Section 2347 of the Revised Statutes provides that:

Every person above the age of twenty-one years, who is a citizen of the United States, or who has declared his intention to become such, or any association of persons severally qualified as above, shall, upon application to the register of the proper land office, have the right to enter, by legal subdivisions, any quantity of vacant coal lands of the United States not otherwise appropriated or reserved by competent authority, not exceeding one hundred and sixty acres to each individual person, or three hundred and twenty acres to such association, upon payment to the receiver of not less than ten dollars per acre for such lands, where the same shall be situated more than fifteen miles from any completed railroad, and not less than twenty dollars per acre for such lands as shall be within fifteen miles of such road.

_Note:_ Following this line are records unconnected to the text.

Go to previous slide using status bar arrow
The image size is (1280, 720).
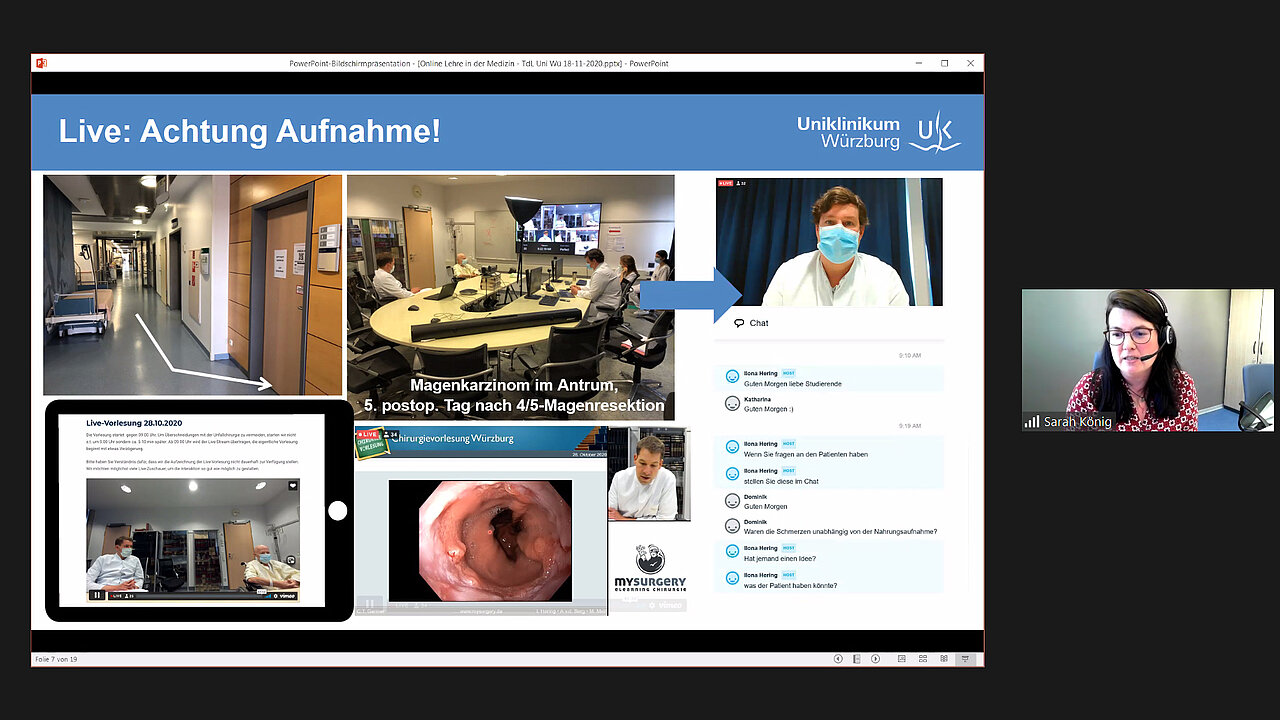pyautogui.click(x=838, y=659)
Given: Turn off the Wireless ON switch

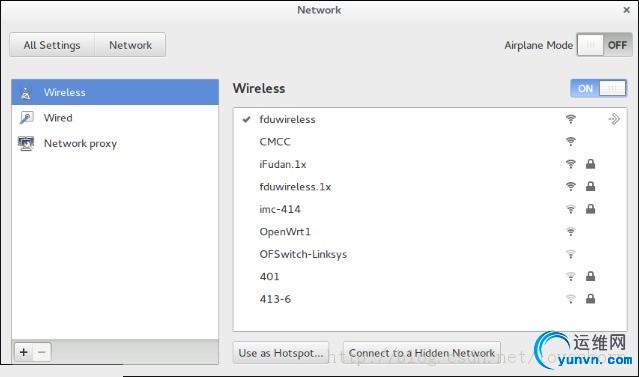Looking at the screenshot, I should [x=599, y=88].
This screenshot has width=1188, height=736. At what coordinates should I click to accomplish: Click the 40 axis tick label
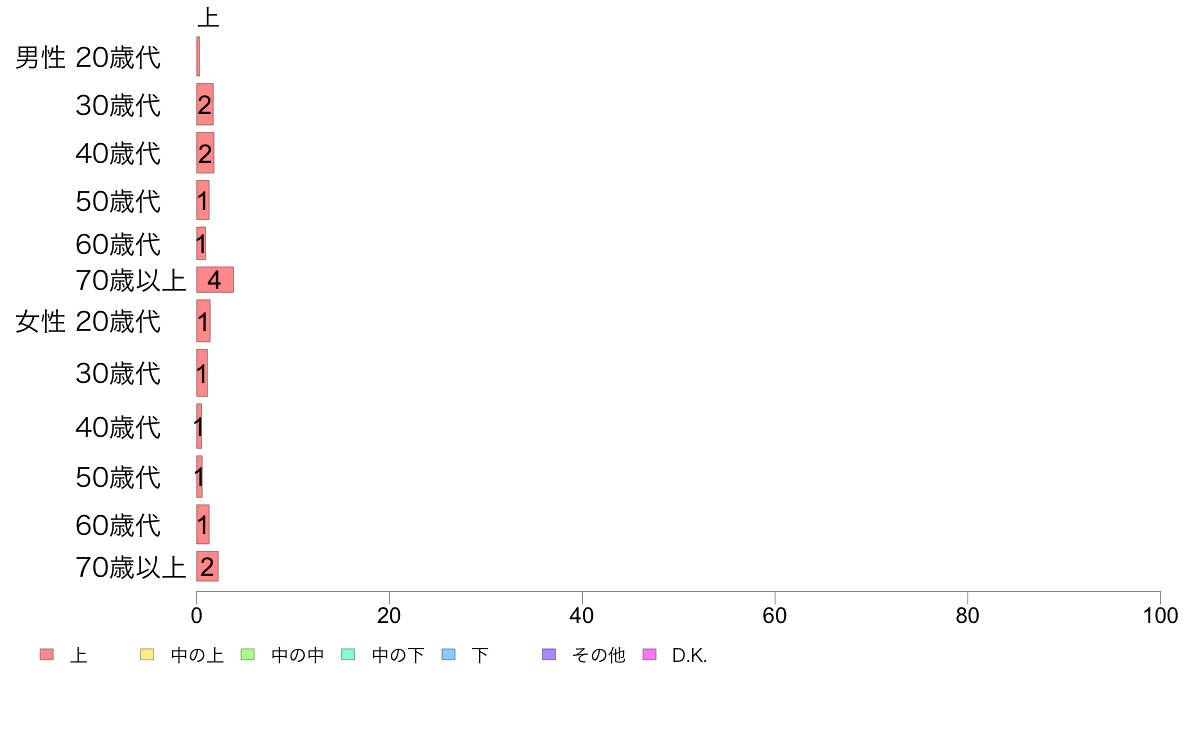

By section 2348 it is provided that:

Any person or association of persons severally qualified, as above provided, who have opened and improved, or shall hereafter open and improve, any coal mine or mines upon the public lands, and shall be in actual possession of the same. shall be entitled to a preference right of entry, under the preceding section, of the mines so opened and improved: Provided, That when any association of not less than four persons, severally qualified as above provided, shall have expended not less than five thousand dollars in working, and improving any such mine or mines, such association may enter not exceeding six hundred and forty acres, including such mining improvements.

It is further provided by section 2349 that all claims under the preceding section (2348) must be presented to the register of the proper land district within sixty days after the date of actual possession and the commencement of improvements on the land, by the filing of a declaratory statement therefor, and by section 2350, that all persons claiming under section 2348 shall prove their respective rights and pay for the lands filed upon within one year from the time prescribed for filing their claims, and that failure to do so shall render the lands subject to entry by any other qualified appli

cant.

It is argued that these sections of the statute furnish no authority for the entry, by an association of four persons, of more than three hundred and twenty acres of coal lands, notwithstanding the expenditure by or on behalf of the association of the full amount required by section 2348 in working and improving a mine or mines of coal on the lands, unless the association shall have first filed a declaratory statement under section 2349 for the lands sought to be entered, or shall have acquired rights under declaratory statements filed by others for the lands; and this, even though there be no conflicting claim to the lands at the time the application to enter and the proofs to support the same are filed. In other words, that before an association of four persons may lawfully enter six hundred acres of coal lands, the amount involved in this case, such association must

show a right of entry under one or several declaratory statements under section 2349.

No authority is cited to support the contention, and the Department knows of none; nor is there anything in the statute to warrant the construction contended for. The provisions that bear upon the question are very simple and present no matters of intricate or doubtful solution. The persistency with which the contention is urged, both in the motion for review and in the brief of counsel accompanying it, is difficult to understand except upon the theory of a misapprehension of the office or function of a coal declaratory statement.

The preference right of entry provided for in section 2348 is not, nor indeed is any right of entry, created, or initiated, by the filing of a declaratory statement under section 2349. Such preference right arises only where a person or association of persons, severally qualified to enter under section 2347, have opened and improved a mine or mines of coal upon the public lands, and are in actual possession of the same. The object and purpose of the declaratory statement are to give notice of, and to preserve for the period specified in section 2350, a preference right of entry already acquired. In other words, the office of a declaratory statement is to preserve the right, not to create it. (McKibben v. Gable, 34 L. D., 178.)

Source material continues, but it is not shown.